ModelVsBaby: Object recognition in infants and machines
ModelVsBaby compares toddlers and models on realistic, silhouette, geon, blurred, and feature-only views of common objects.
Early in life, visual input changes slowly and then becomes progressively richer as posture, reaching, and locomotion open new views of the world. We use head-mounted infant video to ask how that natural ordering shapes visual learning in both humans and machines.
Across the first year of life, infants move from long stretches of relatively stable input to increasingly object-centered, action-rich scenes. That developmental progression provides both a descriptive window into early experience and a candidate learning curriculum for artificial systems.
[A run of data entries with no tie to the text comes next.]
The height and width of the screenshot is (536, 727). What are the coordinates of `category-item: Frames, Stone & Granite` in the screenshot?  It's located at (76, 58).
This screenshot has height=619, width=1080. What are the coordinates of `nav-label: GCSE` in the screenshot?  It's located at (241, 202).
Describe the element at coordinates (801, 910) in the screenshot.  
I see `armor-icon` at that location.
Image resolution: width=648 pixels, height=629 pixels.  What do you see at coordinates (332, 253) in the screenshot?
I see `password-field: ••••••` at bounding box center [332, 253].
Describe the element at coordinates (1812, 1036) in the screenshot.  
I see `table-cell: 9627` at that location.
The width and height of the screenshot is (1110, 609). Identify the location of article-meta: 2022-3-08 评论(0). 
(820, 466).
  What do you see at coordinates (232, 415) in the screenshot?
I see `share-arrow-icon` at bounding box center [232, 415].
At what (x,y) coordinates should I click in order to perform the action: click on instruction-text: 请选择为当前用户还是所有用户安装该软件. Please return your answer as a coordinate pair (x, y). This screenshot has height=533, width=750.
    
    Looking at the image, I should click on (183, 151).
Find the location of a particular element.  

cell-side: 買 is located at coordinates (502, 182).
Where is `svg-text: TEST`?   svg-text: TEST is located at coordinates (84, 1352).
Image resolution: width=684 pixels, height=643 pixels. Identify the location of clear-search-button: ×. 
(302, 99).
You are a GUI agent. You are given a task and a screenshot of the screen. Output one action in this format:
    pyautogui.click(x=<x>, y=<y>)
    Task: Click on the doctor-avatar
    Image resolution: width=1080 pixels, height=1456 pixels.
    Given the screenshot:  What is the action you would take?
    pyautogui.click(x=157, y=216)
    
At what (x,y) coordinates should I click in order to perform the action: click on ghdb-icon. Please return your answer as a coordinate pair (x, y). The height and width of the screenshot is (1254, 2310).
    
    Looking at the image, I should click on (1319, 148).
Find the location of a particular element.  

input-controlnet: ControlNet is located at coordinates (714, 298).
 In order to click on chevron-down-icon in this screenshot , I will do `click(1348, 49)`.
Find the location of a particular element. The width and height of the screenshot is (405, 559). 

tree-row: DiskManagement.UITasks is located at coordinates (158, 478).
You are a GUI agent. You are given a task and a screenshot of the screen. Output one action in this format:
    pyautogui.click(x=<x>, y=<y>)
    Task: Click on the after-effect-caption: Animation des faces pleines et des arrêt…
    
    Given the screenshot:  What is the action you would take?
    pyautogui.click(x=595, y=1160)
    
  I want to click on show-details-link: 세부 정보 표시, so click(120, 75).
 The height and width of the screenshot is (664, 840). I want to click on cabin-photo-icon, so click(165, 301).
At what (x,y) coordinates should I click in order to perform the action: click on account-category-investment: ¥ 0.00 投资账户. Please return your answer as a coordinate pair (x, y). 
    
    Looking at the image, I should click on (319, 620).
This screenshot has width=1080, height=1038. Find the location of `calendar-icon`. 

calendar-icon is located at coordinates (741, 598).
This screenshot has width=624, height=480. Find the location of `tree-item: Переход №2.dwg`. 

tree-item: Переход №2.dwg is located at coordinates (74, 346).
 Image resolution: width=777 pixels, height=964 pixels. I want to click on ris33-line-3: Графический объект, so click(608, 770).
To measure visual experience directly, in collaboration with Dr. Linda Smith and Dr. Justin Wood, we analyzed egocentric recordings from infants wearing lightweight head cameras. The recordings show a clear developmental progression. In the earliest months, scenes change slowly and often remain dominated by faces, ceilings, and other large stable structures. Later in infancy, reaching, sitting, crawling, and manual exploration bring more rapid object-centered changes and more varied visual episodes. If the earliest input is especially slow and stable, it may provide an unusually useful scaffold for learning invariant structure before the visual world becomes faster and more complex.

We then organized the videos into developmental stages and used them to pretrain self-supervised visual models stage by stage. The central question was whether the order of infant experience matters. We compared developmental training, which proceeds from earlier to later stages, with alternative curricula that reverse or disrupt that natural sequence.
After each pretraining stage, we evaluated the learned representations on three downstream settings: non-egocentric action recognition, egocentric action recognition, and domain-related object recognition. This lets us test whether developmental ordering helps both near-domain and more general visual tasks.

These results suggest that one useful inductive bias for building more human-like visual systems is not only what data to train on, but when to see it. Early infant experience may provide a naturally gentle curriculum: semantic structure changes slowly enough to support stable self-supervised learning, then gradually expands into richer object- and action-centered views.